# EXERCISE REQUIREMENTS
Please recast all the entries below as a numbered list, leaving out the blank lines.

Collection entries

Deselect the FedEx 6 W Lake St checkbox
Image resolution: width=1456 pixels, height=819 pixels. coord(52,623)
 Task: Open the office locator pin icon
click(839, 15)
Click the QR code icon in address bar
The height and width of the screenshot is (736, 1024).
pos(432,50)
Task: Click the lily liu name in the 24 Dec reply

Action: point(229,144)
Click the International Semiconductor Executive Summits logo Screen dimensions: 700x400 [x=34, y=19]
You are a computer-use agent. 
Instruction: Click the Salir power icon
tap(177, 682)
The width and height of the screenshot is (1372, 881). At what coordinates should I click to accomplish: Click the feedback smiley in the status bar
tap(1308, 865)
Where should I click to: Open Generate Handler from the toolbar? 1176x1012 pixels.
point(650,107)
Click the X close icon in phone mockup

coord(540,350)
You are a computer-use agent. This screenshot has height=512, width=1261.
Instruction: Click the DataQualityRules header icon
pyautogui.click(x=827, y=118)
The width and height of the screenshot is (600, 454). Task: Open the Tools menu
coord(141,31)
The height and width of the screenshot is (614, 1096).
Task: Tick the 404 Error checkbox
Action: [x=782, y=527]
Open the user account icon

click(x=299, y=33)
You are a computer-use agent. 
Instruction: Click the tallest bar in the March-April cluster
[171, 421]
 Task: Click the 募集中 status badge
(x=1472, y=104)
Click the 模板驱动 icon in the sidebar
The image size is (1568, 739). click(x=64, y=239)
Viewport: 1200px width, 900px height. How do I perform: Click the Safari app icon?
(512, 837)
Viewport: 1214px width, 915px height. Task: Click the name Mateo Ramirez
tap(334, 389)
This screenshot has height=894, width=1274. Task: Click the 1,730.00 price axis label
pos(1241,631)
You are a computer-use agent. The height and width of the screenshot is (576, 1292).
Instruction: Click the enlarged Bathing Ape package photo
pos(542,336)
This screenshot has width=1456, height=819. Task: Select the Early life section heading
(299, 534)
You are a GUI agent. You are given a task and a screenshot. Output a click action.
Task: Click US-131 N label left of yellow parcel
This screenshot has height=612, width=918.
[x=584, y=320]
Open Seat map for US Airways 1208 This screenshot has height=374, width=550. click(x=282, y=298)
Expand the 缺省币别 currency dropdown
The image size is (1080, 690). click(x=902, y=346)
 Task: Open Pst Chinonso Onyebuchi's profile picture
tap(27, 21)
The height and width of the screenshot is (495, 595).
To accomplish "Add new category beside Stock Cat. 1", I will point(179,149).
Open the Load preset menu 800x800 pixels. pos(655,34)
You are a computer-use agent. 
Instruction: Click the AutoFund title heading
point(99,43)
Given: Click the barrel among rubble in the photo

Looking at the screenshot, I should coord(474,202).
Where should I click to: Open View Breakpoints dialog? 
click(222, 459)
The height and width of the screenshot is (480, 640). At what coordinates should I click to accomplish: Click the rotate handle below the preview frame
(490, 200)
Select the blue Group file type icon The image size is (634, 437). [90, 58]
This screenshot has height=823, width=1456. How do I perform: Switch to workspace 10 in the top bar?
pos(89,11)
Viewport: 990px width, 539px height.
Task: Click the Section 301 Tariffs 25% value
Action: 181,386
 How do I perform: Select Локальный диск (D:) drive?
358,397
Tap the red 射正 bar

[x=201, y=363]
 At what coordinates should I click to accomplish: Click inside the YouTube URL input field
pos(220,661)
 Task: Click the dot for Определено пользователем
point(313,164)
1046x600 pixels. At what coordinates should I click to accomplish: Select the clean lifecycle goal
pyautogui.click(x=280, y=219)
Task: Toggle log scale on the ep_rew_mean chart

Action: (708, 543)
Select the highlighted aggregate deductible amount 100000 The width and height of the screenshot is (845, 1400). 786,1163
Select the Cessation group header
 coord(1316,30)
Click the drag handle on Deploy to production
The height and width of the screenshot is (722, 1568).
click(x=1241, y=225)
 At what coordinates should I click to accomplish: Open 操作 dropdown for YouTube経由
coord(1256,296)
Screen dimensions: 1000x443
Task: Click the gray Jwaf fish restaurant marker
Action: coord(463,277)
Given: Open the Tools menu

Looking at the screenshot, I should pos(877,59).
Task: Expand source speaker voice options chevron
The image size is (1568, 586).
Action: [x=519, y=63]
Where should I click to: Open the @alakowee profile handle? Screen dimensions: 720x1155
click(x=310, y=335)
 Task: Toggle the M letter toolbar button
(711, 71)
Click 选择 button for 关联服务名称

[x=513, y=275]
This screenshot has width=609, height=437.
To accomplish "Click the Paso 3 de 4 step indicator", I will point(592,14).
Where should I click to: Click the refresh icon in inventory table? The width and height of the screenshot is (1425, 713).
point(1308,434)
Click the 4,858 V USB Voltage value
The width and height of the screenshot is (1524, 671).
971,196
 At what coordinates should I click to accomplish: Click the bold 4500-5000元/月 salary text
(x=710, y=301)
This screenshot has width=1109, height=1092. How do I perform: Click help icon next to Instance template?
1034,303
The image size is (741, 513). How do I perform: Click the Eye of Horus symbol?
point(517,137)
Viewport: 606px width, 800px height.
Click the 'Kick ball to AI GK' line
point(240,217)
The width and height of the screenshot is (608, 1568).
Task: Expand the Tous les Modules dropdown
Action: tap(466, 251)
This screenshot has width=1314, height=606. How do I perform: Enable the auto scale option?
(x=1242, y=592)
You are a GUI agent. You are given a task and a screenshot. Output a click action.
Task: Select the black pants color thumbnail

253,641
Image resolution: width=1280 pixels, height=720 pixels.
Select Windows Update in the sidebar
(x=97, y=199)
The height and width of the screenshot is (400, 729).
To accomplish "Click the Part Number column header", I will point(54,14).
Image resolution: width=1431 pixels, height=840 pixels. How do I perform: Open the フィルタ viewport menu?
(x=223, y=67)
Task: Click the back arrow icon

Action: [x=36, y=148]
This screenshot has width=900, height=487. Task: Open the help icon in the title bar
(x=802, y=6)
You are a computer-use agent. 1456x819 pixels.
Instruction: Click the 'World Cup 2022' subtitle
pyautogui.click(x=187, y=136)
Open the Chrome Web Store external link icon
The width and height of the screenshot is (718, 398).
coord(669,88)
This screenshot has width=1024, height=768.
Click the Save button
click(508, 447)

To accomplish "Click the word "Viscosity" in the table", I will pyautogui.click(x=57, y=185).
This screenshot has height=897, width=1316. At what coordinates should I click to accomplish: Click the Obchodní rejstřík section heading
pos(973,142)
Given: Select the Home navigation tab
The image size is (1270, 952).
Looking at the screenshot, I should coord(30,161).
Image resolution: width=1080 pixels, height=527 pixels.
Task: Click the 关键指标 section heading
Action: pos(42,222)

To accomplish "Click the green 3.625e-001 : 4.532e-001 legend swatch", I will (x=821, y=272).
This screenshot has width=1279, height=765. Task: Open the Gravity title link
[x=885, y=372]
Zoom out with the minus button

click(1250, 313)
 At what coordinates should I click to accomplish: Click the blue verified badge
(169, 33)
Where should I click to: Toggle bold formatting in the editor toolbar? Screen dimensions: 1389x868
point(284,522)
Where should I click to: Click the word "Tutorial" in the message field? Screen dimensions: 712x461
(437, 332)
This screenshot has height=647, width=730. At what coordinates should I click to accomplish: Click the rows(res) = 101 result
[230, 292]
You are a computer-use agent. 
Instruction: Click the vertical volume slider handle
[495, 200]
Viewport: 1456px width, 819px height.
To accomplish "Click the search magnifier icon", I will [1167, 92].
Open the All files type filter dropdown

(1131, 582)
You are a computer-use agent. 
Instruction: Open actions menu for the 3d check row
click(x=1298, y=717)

# WRITTEN SOLUTION
1. Deselect the FedEx 6 W Lake St checkbox
2. Image resolution: width=1456 pixels, height=819 pixels. coord(52,623)
3.  Task: Open the office locator pin icon
4. click(839, 15)
5. Click the QR code icon in address bar
6. The height and width of the screenshot is (736, 1024).
7. pos(432,50)
8. Task: Click the lily liu name in the 24 Dec reply
9. Action: point(229,144)
10. Click the International Semiconductor Executive Summits logo Screen dimensions: 700x400 [x=34, y=19]
11. You are a computer-use agent. 
12. Instruction: Click the Salir power icon
13. tap(177, 682)
14. The width and height of the screenshot is (1372, 881). At what coordinates should I click to accomplish: Click the feedback smiley in the status bar
15. tap(1308, 865)
16. Where should I click to: Open Generate Handler from the toolbar? 1176x1012 pixels.
17. point(650,107)
18. Click the X close icon in phone mockup
19. coord(540,350)
20. You are a computer-use agent. This screenshot has height=512, width=1261.
21. Instruction: Click the DataQualityRules header icon
22. pyautogui.click(x=827, y=118)
23. The width and height of the screenshot is (600, 454). Task: Open the Tools menu
24. coord(141,31)
25. The height and width of the screenshot is (614, 1096).
26. Task: Tick the 404 Error checkbox
27. Action: [x=782, y=527]
28. Open the user account icon
29. click(x=299, y=33)
30. You are a computer-use agent. 
31. Instruction: Click the tallest bar in the March-April cluster
32. [171, 421]
33.  Task: Click the 募集中 status badge
34. (x=1472, y=104)
35. Click the 模板驱动 icon in the sidebar
36. The image size is (1568, 739). click(x=64, y=239)
37. Viewport: 1200px width, 900px height. How do I perform: Click the Safari app icon?
38. (512, 837)
39. Viewport: 1214px width, 915px height. Task: Click the name Mateo Ramirez
40. tap(334, 389)
41. This screenshot has height=894, width=1274. Task: Click the 1,730.00 price axis label
42. pos(1241,631)
43. You are a computer-use agent. The height and width of the screenshot is (576, 1292).
44. Instruction: Click the enlarged Bathing Ape package photo
45. pos(542,336)
46. This screenshot has width=1456, height=819. Task: Select the Early life section heading
47. (299, 534)
48. You are a GUI agent. You are given a task and a screenshot. Output a click action.
49. Task: Click US-131 N label left of yellow parcel
50. This screenshot has height=612, width=918.
51. [x=584, y=320]
52. Open Seat map for US Airways 1208 This screenshot has height=374, width=550. click(x=282, y=298)
53. Expand the 缺省币别 currency dropdown
54. The image size is (1080, 690). click(x=902, y=346)
55.  Task: Open Pst Chinonso Onyebuchi's profile picture
56. tap(27, 21)
57. The height and width of the screenshot is (495, 595).
58. To accomplish "Add new category beside Stock Cat. 1", I will point(179,149).
59. Open the Load preset menu 800x800 pixels. pos(655,34)
60. You are a computer-use agent. 
61. Instruction: Click the AutoFund title heading
62. point(99,43)
63. Given: Click the barrel among rubble in the photo
64. Looking at the screenshot, I should coord(474,202).
65. Where should I click to: Open View Breakpoints dialog? 
66. click(222, 459)
67. The height and width of the screenshot is (480, 640). At what coordinates should I click to accomplish: Click the rotate handle below the preview frame
68. (490, 200)
69. Select the blue Group file type icon The image size is (634, 437). [90, 58]
70. This screenshot has height=823, width=1456. How do I perform: Switch to workspace 10 in the top bar?
71. pos(89,11)
72. Viewport: 990px width, 539px height.
73. Task: Click the Section 301 Tariffs 25% value
74. Action: 181,386
75.  How do I perform: Select Локальный диск (D:) drive?
76. 358,397
77. Tap the red 射正 bar
78. [x=201, y=363]
79.  At what coordinates should I click to accomplish: Click inside the YouTube URL input field
80. pos(220,661)
81.  Task: Click the dot for Определено пользователем
82. point(313,164)
83. 1046x600 pixels. At what coordinates should I click to accomplish: Select the clean lifecycle goal
84. pyautogui.click(x=280, y=219)
85. Task: Toggle log scale on the ep_rew_mean chart
86. Action: (708, 543)
87. Select the highlighted aggregate deductible amount 100000 The width and height of the screenshot is (845, 1400). 786,1163
88. Select the Cessation group header
89.  coord(1316,30)
90. Click the drag handle on Deploy to production
91. The height and width of the screenshot is (722, 1568).
92. click(x=1241, y=225)
93.  At what coordinates should I click to accomplish: Open 操作 dropdown for YouTube経由
94. coord(1256,296)
95. Screen dimensions: 1000x443
96. Task: Click the gray Jwaf fish restaurant marker
97. Action: coord(463,277)
98. Given: Open the Tools menu
99. Looking at the screenshot, I should pos(877,59).
100. Task: Expand source speaker voice options chevron
101. The image size is (1568, 586).
102. Action: [x=519, y=63]
103. Where should I click to: Open the @alakowee profile handle? Screen dimensions: 720x1155
104. click(x=310, y=335)
105.  Task: Toggle the M letter toolbar button
106. (711, 71)
107. Click 选择 button for 关联服务名称
108. [x=513, y=275]
109. This screenshot has width=609, height=437.
110. To accomplish "Click the Paso 3 de 4 step indicator", I will point(592,14).
111. Where should I click to: Click the refresh icon in inventory table? The width and height of the screenshot is (1425, 713).
112. point(1308,434)
113. Click the 4,858 V USB Voltage value
114. The width and height of the screenshot is (1524, 671).
115. 971,196
116.  At what coordinates should I click to accomplish: Click the bold 4500-5000元/月 salary text
117. (x=710, y=301)
118. This screenshot has width=1109, height=1092. How do I perform: Click help icon next to Instance template?
119. 1034,303
120. The image size is (741, 513). How do I perform: Click the Eye of Horus symbol?
121. point(517,137)
122. Viewport: 606px width, 800px height.
123. Click the 'Kick ball to AI GK' line
124. point(240,217)
125. The width and height of the screenshot is (608, 1568).
126. Task: Expand the Tous les Modules dropdown
127. Action: tap(466, 251)
128. This screenshot has width=1314, height=606. How do I perform: Enable the auto scale option?
129. (x=1242, y=592)
130. You are a GUI agent. You are given a task and a screenshot. Output a click action.
131. Task: Select the black pants color thumbnail
132. 253,641
133. Image resolution: width=1280 pixels, height=720 pixels.
134. Select Windows Update in the sidebar
135. (x=97, y=199)
136. The height and width of the screenshot is (400, 729).
137. To accomplish "Click the Part Number column header", I will point(54,14).
138. Image resolution: width=1431 pixels, height=840 pixels. How do I perform: Open the フィルタ viewport menu?
139. (x=223, y=67)
140. Task: Click the back arrow icon
141. Action: [x=36, y=148]
142. This screenshot has width=900, height=487. Task: Open the help icon in the title bar
143. (x=802, y=6)
144. You are a computer-use agent. 1456x819 pixels.
145. Instruction: Click the 'World Cup 2022' subtitle
146. pyautogui.click(x=187, y=136)
147. Open the Chrome Web Store external link icon
148. The width and height of the screenshot is (718, 398).
149. coord(669,88)
150. This screenshot has width=1024, height=768.
151. Click the Save button
152. click(508, 447)
153. To accomplish "Click the word "Viscosity" in the table", I will pyautogui.click(x=57, y=185).
154. This screenshot has height=897, width=1316. At what coordinates should I click to accomplish: Click the Obchodní rejstřík section heading
155. pos(973,142)
156. Given: Select the Home navigation tab
157. The image size is (1270, 952).
158. Looking at the screenshot, I should coord(30,161).
159. Image resolution: width=1080 pixels, height=527 pixels.
160. Task: Click the 关键指标 section heading
161. Action: pos(42,222)
162. To accomplish "Click the green 3.625e-001 : 4.532e-001 legend swatch", I will (x=821, y=272).
163. This screenshot has width=1279, height=765. Task: Open the Gravity title link
164. [x=885, y=372]
165. Zoom out with the minus button
166. click(1250, 313)
167.  At what coordinates should I click to accomplish: Click the blue verified badge
168. (169, 33)
169. Where should I click to: Toggle bold formatting in the editor toolbar? Screen dimensions: 1389x868
170. point(284,522)
171. Where should I click to: Click the word "Tutorial" in the message field? Screen dimensions: 712x461
172. (437, 332)
173. This screenshot has height=647, width=730. At what coordinates should I click to accomplish: Click the rows(res) = 101 result
174. [230, 292]
175. You are a computer-use agent. 
176. Instruction: Click the vertical volume slider handle
177. [495, 200]
178. Viewport: 1456px width, 819px height.
179. To accomplish "Click the search magnifier icon", I will [1167, 92].
180. Open the All files type filter dropdown
181. (1131, 582)
182. You are a computer-use agent. 
183. Instruction: Open actions menu for the 3d check row
184. click(x=1298, y=717)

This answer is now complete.